O Ministério das Relações Exteriores do Irã declarou nesta segunda-feira (24) que países vizinhos que se alinharem à campanha de pressão econômica dos Estados Unidos contra Teerã poderão enfrentar “consequências”. A declaração surge em meio a um aumento das tensões e sanções impostas por Washington.

O porta-voz do ministério, Esmaeil Baqaei, foi enfático durante sua coletiva de imprensa semanal. Ele afirmou que “as advertências necessárias definitivamente já foram apresentadas”, sublinhando que qualquer colaboração com os EUA em suas ações contra o Irã terá “suas próprias consequências”.

Essa postura do governo iraniano se dá após o presidente do Parlamento, Mohammad Ghalibaf, ter revelado no último sábado (22) que o Irã recebeu mensagens de nações vizinhas interessadas em firmar “novos acordos de segurança e cooperação econômica”. Ghalibaf atribuiu esses contatos às ameaças do presidente dos EUA, Donald Trump, de punir países que continuassem a negociar com o Irã.

Vizinhos Buscam Fortalecer Laços em Meio à Pressão Americana

Em suas redes sociais, Ghalibaf detalhou que os países vizinhos demonstraram preocupação com a segurança regional, que estaria sendo colocada em risco pela política americana de “intimidação” e “desrespeito aos seus interesses” em favor de Israel. Essa percepção de instabilidade teria levado à busca por novos arranjos regionais.

Um exemplo concreto dessa cooperação é a recente permissão concedida pelo Irã para que petroleiros do Iraque atravessem o Estreito de Ormuz. Conforme noticiado pela mídia estatal iraniana no sábado, essa autorização especial foi um dos principais pedidos feitos por Bagdá durante a visita de Ghalibaf ao Iraque.

O presidente iraquiano, Nizar Amedi, confirmou a facilitação da passagem de navios iraquianos pelo Estreito, um ponto crucial para o comércio de petróleo do Iraque, que antes da guerra produzia cerca de 4 milhões de barris diários e é um dos países mais afetados por qualquer restrição na região.
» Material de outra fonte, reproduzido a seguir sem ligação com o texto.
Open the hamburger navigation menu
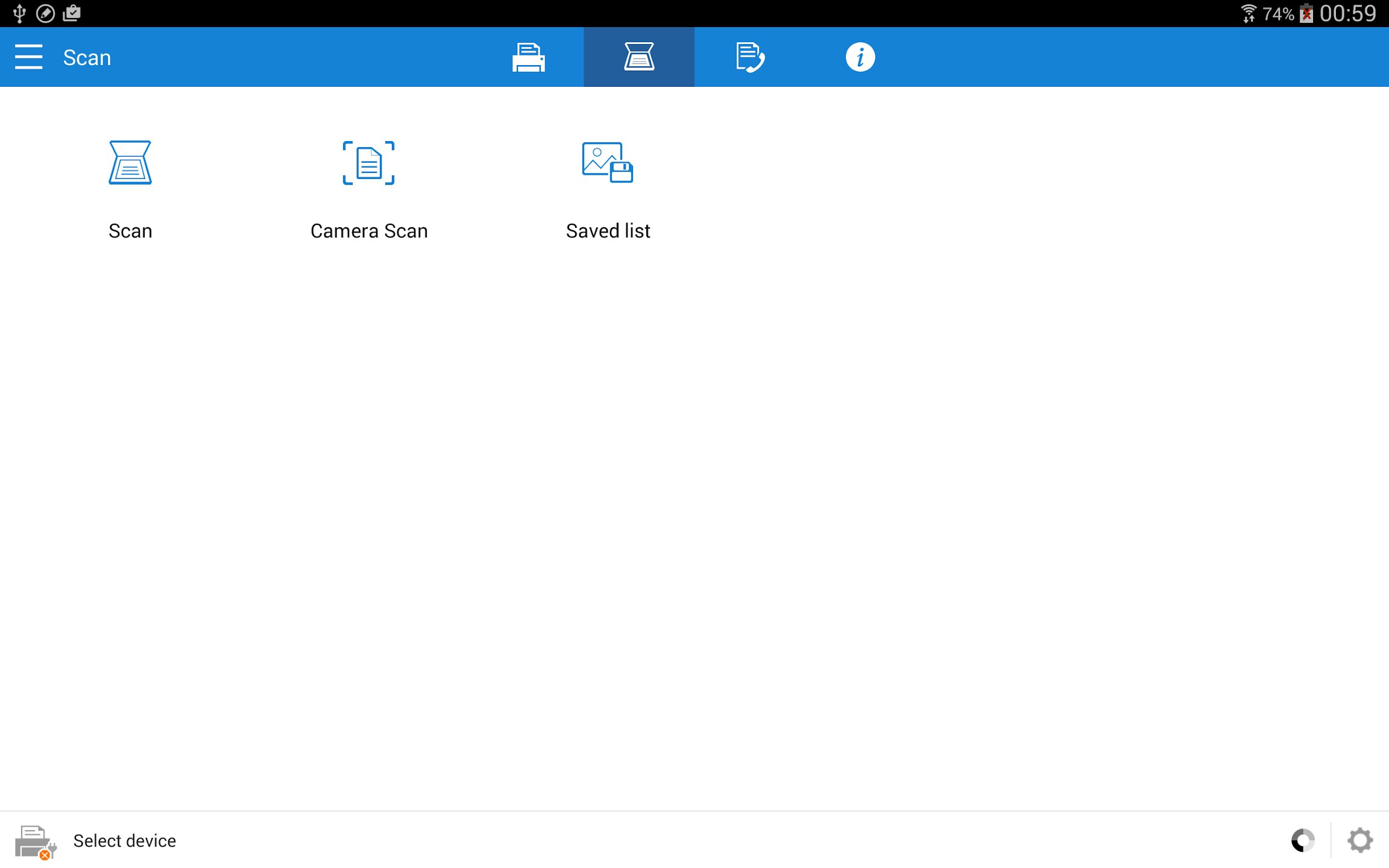Viewport: 1389px width, 868px height. click(x=28, y=57)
A “Guerra Econômica” de Trump Contra o Irã

A intensificação das sanções foi anunciada por Donald Trump na quarta-feira (19), descrita por ele como a “operação econômica mais esmagadora” já realizada contra um país. Trump expressou o desejo de que todos os aliados dos EUA trabalhem para “isolar” e “derrotar” a “ameaça iraniana”, ameaçando com punições qualquer nação que auxilie a economia do Irã a se manter ativa.

Em resposta, o ministro das Relações Exteriores iraniano, Abbas Araqchi, classificou o que chamou de “Dia D Econômico” dos EUA como uma distração para os problemas internos americanos. Ele alertou que a pressão adicional “fracassaria”, resultando em “mais derrota” para os Estados Unidos.

Resiliência Econômica Iraniana Diante das Sanções

A economia do Irã tem sofrido com sanções e bloqueios navais, dificultando a exportação de petróleo, sua principal fonte de receita. No entanto, o país, acostumado a enfrentar sanções ocidentais por anos, desenvolveu estratégias para contorná-las parcialmente.

“A capacidade de resistência do Irã não apenas evita o colapso, como também impede que o sofrimento econômico se traduza na pressão política e nas mudanças que os EUA esperam”, avalia Hadi Kahalzadeh, especialista em economia iraniana da Universidade Brandeis. Essa resiliência sugere que as táticas americanas podem não atingir os resultados esperados por Washington.